In 2014, Attia sued Google under state law for trade secret misappropriation and breach of contract. In 2016, Congress enacted the DTSA. Since its inception, DTSA has been an enumerated predicate for the civil Racketeer Influenced and Corrupt Organizations Act (RICO), which means that plaintiffs can bring lawsuits claiming a conspiracy when theft of trade secrets is an underlying claim. Attia amended his complaint to add RICO claims based on Google’s alleged trade secret misappropriation. Google removed the action to federal court and moved to dismiss. Attia filed another amended complaint, this time asserting a new DTSA claim and two RICO claims.

The district court dismissed Attia’s federal claims with prejudice and declined to exercise supplemental jurisdiction over the state law claims. The district court found that the alleged trade secrets were already disclosed in Google’s 2012 published patent applications, and those publications extinguished the relevant trade secrets. The court held that Attia lacked standing to assert DTSA or RICO claims, and neither estoppel nor continued use could convert the 2012 publications into a DTSA violation. Attia appealed.

On appeal, the Ninth Circuit noted that the issue was one of first impression before the Court, and set out to determine whether, as a matter of law, the pre-enactment disclosure of a trade secret forecloses the possibility of a DTSA claim arising from the continued use of the trade secret after enactment. The Uniform Trade Secrets Act (UTSA), the established model statute for trade secret misappropriation that has been adopted by the majority of the states, contains an anti-continued use provision, the Court noted. The UTSA states that “ a continuing misappropriation that began prior to the effective date,”… “does not apply to the continuing misappropriation that occurs after the effective date.” The DTSA does not contain a similar provision, and the Ninth Circuit determined that the DTSA, therefore, is not limited to misappropriation that began after enactment of the DTSA. The Court also considered the intent of Congress and found that the legislature was aware of the role and limitations of the UTSA as model legislation for the states and recognized the DTSA and UTSA as similar. The Ninth Circuit concluded that “the misappropriation of a trade secret prior to the enactment of the DTSA does not preclude a claim arising from post-enactment misappropriation or continued use of the same trade secret.”

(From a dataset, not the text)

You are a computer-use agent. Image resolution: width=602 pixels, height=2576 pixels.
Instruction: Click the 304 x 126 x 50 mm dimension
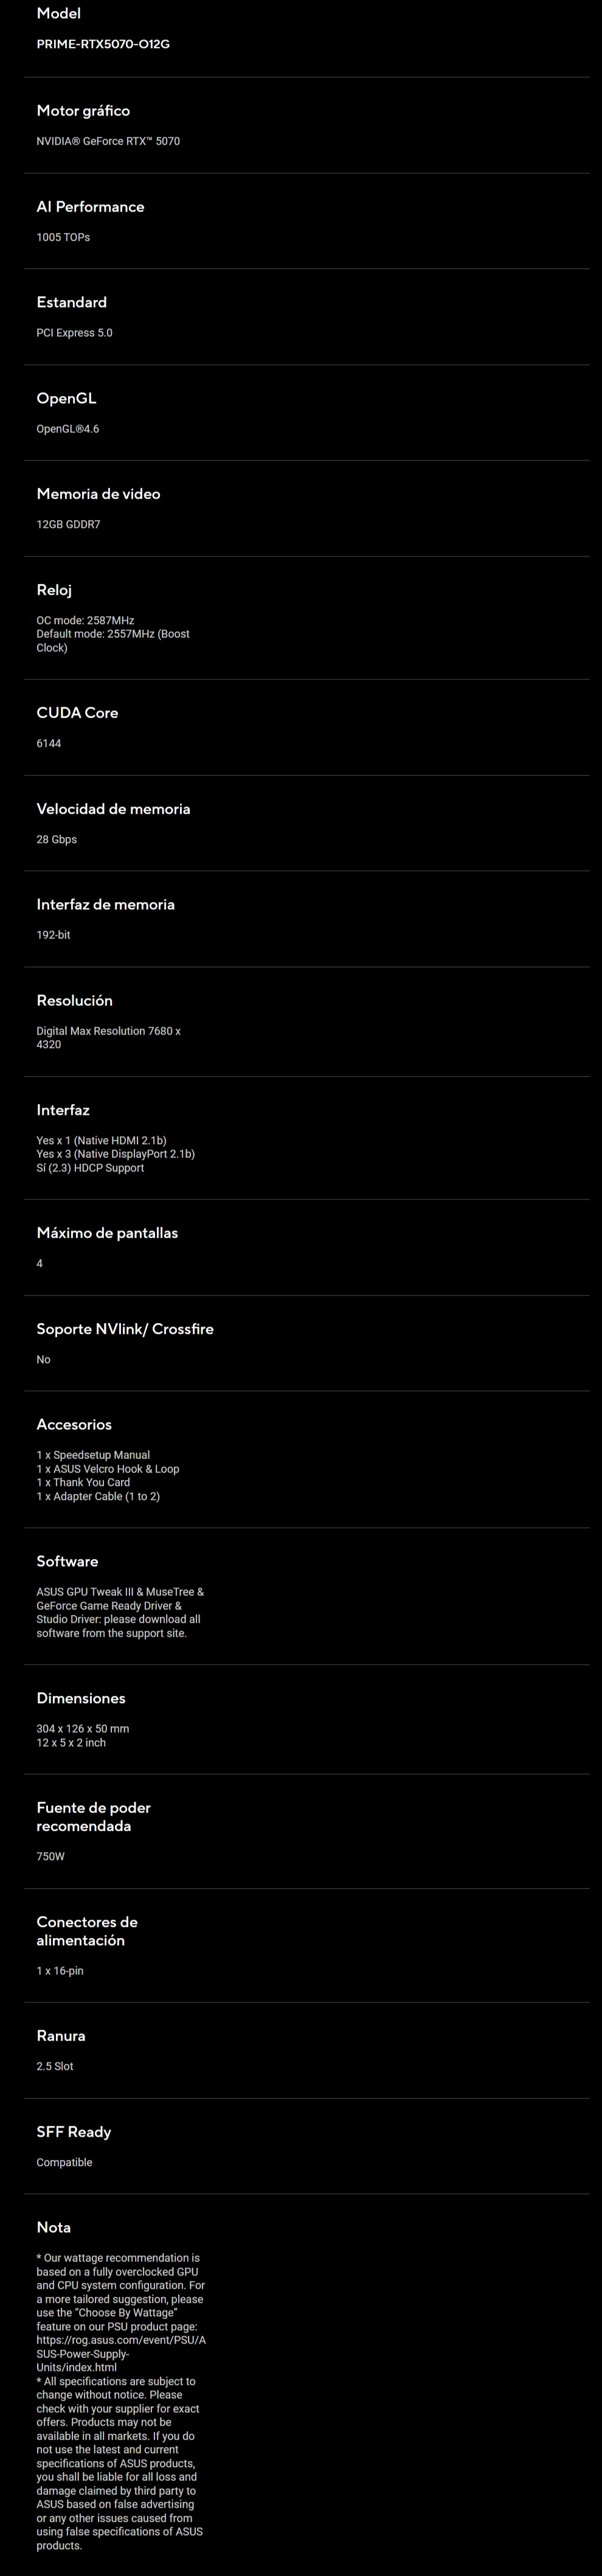click(x=83, y=1729)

Turning to the effect of the alleged trade secrets’ publication in Google’s patent applications, the Ninth Circuit found it to be well-settled in law that the disclosure of a trade secret in a patent application extinguishes the information’s trade secret status. Google filed the patent applications in 2011, with Attia’s permission and knowledge that the patents would be available to the public. The Court explained that a plaintiff has a viable trade secret claim only if what is revealed implements details and techniques beyond what was disclosed in the published patent applications. Since Attia admitted that the alleged trade secrets were parallel to what was disclosed in the patent applications, his trade secrets were extinguished.